Stored dataset items
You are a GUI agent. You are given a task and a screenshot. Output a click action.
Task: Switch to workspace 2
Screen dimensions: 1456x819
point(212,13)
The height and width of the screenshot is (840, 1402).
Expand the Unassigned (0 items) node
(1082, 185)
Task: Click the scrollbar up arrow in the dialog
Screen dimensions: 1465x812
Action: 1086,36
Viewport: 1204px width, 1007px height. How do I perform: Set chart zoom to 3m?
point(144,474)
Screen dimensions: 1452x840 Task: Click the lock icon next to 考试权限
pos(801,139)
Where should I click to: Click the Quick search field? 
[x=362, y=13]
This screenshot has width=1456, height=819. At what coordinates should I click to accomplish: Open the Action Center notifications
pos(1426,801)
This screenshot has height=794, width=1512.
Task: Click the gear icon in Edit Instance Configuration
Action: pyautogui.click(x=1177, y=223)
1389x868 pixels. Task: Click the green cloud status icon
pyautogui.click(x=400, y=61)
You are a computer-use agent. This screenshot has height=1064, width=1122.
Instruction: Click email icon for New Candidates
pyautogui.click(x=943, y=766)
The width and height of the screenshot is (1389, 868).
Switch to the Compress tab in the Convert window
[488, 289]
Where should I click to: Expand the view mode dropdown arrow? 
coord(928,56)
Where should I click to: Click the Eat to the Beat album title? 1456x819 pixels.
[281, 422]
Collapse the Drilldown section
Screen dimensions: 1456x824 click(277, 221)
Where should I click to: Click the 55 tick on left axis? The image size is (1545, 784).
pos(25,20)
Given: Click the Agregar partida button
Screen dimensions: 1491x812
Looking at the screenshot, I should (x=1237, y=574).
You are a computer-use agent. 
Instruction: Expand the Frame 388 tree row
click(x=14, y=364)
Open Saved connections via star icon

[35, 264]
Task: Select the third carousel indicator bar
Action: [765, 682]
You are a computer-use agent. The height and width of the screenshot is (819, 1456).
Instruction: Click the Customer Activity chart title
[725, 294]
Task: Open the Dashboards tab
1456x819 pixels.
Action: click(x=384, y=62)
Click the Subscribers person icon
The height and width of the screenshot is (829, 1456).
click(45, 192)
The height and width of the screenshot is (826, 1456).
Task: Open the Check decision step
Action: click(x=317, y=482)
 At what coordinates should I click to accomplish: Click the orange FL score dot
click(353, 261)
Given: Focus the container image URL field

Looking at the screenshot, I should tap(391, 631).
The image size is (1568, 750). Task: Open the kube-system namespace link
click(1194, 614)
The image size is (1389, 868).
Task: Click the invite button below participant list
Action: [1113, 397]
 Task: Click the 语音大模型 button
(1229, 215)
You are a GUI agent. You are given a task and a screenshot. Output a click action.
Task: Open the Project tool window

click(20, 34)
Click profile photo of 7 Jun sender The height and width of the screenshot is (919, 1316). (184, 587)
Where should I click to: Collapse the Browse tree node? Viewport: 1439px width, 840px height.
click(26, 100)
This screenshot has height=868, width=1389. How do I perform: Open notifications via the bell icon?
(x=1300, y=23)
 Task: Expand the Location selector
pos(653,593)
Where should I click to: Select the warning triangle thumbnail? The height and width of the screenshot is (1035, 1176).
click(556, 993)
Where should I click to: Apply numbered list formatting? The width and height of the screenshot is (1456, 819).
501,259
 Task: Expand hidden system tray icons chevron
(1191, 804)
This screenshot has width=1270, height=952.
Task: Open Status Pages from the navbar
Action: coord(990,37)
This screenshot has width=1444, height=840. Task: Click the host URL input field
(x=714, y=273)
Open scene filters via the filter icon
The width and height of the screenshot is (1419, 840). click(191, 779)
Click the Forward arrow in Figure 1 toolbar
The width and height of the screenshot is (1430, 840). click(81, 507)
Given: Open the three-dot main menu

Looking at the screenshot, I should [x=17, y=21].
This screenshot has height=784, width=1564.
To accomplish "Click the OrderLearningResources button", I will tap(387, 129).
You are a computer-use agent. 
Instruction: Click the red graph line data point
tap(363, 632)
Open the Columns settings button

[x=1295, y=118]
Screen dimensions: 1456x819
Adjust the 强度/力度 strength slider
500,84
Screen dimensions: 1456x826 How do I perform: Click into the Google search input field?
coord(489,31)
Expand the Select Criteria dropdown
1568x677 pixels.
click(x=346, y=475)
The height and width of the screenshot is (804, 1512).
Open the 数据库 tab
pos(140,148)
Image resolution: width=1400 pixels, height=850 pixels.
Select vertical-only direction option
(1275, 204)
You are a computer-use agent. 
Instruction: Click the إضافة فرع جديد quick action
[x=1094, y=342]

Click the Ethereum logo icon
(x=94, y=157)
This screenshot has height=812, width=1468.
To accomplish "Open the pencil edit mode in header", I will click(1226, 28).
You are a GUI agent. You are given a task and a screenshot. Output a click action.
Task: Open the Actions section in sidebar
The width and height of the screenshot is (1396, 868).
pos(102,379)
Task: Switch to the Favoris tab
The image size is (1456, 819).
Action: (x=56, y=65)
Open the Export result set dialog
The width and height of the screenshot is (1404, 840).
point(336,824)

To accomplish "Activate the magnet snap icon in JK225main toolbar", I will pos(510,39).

▸ **Your instructions**
Return only the lines between the one holding "Given: Focus the container image URL field" and the one holding "Click profile photo", inclusive, exactly as they appear above.

▸ **The completed task**
Given: Focus the container image URL field

Looking at the screenshot, I should tap(391, 631).
The image size is (1568, 750). Task: Open the kube-system namespace link
click(1194, 614)
The image size is (1389, 868).
Task: Click the invite button below participant list
Action: [1113, 397]
 Task: Click the 语音大模型 button
(1229, 215)
You are a GUI agent. You are given a task and a screenshot. Output a click action.
Task: Open the Project tool window

click(20, 34)
Click profile photo of 7 Jun sender The height and width of the screenshot is (919, 1316). (184, 587)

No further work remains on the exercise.